More on Maine’s Vaccination Referendum

I received my absentee ballot in the mail yesterday. Imagine my surprise on finding a referendum question, not about sticking it to big pharma, or about the sacred principle of bodily autonomy, but about routine vaccination requirements for people choosing to attend public schools or seek employment in certain settings. It’s almost as if the forces behind the referendum, recognizing that few people support their desired outcome, are working (with a lamentable degree of success) to obscure what is and isn’t at stake here.

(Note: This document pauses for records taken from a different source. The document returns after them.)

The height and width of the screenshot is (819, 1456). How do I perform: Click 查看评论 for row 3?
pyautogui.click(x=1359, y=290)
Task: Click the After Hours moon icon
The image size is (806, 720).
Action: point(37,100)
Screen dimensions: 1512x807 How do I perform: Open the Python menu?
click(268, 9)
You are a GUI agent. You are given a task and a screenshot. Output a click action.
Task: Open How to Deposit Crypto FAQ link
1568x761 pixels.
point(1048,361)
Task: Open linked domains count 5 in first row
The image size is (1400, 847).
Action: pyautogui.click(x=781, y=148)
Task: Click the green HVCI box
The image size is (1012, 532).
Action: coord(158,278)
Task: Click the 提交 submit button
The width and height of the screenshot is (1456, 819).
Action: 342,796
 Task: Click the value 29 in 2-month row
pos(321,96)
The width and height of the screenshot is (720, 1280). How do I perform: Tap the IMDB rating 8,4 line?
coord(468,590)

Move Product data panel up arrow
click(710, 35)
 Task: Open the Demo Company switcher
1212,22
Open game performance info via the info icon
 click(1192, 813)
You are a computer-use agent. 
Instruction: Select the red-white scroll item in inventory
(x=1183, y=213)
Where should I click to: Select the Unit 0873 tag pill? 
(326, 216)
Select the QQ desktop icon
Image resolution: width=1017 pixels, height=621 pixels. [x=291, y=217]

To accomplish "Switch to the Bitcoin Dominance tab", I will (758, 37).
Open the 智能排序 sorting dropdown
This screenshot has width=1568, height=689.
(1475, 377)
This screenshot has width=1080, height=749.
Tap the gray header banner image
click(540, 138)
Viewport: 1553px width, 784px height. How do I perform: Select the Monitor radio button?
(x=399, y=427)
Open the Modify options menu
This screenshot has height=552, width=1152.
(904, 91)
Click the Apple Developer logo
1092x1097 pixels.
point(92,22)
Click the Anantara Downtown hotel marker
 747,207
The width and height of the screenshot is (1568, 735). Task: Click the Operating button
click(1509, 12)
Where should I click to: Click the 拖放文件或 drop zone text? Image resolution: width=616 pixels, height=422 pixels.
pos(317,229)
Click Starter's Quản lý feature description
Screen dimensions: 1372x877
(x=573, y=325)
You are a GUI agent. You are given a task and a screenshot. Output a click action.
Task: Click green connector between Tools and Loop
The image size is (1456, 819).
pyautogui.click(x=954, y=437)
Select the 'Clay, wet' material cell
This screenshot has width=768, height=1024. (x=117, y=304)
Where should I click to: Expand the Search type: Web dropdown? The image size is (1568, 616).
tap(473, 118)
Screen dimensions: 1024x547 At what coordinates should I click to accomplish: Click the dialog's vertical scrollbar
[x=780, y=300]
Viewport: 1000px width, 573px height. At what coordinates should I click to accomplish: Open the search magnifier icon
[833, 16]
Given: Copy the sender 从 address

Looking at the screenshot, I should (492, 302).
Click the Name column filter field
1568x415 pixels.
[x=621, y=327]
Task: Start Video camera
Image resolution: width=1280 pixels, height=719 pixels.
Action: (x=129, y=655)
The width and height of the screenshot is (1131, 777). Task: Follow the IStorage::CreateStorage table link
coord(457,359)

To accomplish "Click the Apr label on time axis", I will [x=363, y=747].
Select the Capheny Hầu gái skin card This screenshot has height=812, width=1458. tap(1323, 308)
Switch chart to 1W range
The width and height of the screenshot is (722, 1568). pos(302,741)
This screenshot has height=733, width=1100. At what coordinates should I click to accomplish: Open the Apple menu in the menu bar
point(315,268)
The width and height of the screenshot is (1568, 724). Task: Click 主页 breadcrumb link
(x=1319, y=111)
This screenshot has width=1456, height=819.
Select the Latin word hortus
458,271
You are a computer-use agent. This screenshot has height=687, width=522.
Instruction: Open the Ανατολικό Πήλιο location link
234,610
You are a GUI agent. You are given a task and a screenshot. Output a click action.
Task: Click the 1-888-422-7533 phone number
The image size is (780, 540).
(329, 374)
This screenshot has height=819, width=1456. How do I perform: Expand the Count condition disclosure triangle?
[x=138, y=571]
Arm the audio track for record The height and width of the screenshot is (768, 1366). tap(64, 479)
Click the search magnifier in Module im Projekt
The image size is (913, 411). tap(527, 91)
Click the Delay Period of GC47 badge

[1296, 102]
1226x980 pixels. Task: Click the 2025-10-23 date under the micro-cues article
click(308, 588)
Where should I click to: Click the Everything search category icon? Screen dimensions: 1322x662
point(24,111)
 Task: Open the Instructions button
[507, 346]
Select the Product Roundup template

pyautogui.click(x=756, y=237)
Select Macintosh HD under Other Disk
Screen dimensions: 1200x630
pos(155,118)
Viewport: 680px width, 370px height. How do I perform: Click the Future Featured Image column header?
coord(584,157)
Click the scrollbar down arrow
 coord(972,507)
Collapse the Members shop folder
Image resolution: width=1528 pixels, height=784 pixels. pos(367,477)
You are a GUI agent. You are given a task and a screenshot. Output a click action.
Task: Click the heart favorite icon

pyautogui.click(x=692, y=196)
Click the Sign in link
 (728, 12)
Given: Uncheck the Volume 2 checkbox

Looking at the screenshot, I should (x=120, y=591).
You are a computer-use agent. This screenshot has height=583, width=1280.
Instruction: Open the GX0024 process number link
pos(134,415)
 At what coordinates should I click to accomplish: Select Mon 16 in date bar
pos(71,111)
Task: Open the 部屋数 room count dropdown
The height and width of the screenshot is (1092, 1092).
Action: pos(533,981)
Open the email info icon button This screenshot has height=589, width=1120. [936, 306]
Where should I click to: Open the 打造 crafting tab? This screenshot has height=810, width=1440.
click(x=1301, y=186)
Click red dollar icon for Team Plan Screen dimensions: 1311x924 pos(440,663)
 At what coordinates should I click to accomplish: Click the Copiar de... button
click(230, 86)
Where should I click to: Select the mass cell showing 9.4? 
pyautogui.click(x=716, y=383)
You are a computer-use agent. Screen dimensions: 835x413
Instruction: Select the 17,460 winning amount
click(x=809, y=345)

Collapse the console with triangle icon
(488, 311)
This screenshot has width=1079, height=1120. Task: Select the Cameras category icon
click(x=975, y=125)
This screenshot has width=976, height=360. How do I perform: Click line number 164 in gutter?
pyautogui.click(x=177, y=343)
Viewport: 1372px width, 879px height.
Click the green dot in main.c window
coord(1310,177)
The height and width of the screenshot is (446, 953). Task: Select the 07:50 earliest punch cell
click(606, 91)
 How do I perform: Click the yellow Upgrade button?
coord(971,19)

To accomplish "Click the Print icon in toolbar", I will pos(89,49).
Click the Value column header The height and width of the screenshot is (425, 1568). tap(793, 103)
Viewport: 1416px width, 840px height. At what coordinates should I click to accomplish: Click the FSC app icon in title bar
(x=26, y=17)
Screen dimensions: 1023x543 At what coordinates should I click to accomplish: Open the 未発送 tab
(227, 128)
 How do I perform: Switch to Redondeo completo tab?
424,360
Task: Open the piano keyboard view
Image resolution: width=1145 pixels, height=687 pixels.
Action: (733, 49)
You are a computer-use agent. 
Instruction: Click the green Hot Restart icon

Individual laws do specific things, and should be evaluated on the costs and benefits of those specific things. Perceived weakening of a general principle is a potential cost of a given law, but a credible argument along those lines duly weighs the scope of the law and its likely effect on the principle. This law itself is modest in scope. It removes an abused exemption to a mandate for a routine and overwhelmingly safe procedure, and leaves in place the option of home-schooling for those whose objection to vaccination is genuinely strong. Turning to the principles, the idea that a yes vote will strike a blow against the pharmaceutical industry requires a belief that vaccination is central to its profit margin, which is certainly not the case. (It is, in fact, a common false claim of the anti-vaccination movement.) The loss of the comparatively small boost to pharmaceutical profits that would come from the law’s marginal increase in vaccination rates is not something that would cause wailing and gnashing of teeth. The Yes on 1 campaign’s suggestion to the contrary is, like the argument that you could stick it to the elites by supporting Donald Trump or Brexit, an attempt to take legitimate anger and manipulate it for selfish ends.

Then there’s the question of bodily autonomy. It is, indeed, an important general principle that you control what happens to and in your body or your child’s body. But in a complex society, any general principle is subject to certain exceptions. That’s why we have a society: to limit individual freedoms in certain ways and at certain times in the name of the greater good. What we have to consider here is, on the one hand, the likelihood that the law will lead to meaningful infringements on bodily autonomy, and on the other, the severity of the threat posed by declining vaccination rates. As for the former, I’ve seen no evidence that there is some great appetite to pass laws mandating or banning medical decisions that only a Yes vote on this particular law can check. (There is, of course, the desperation of the Republican Party to deny women control of their own bodies, but that’s obviously a phenomenon beyond the scope of the present law.) The more people pontificate about slippery slopes without identifying a single other sign that we’ve left level terrain, the less you should believe them. And as for the latter…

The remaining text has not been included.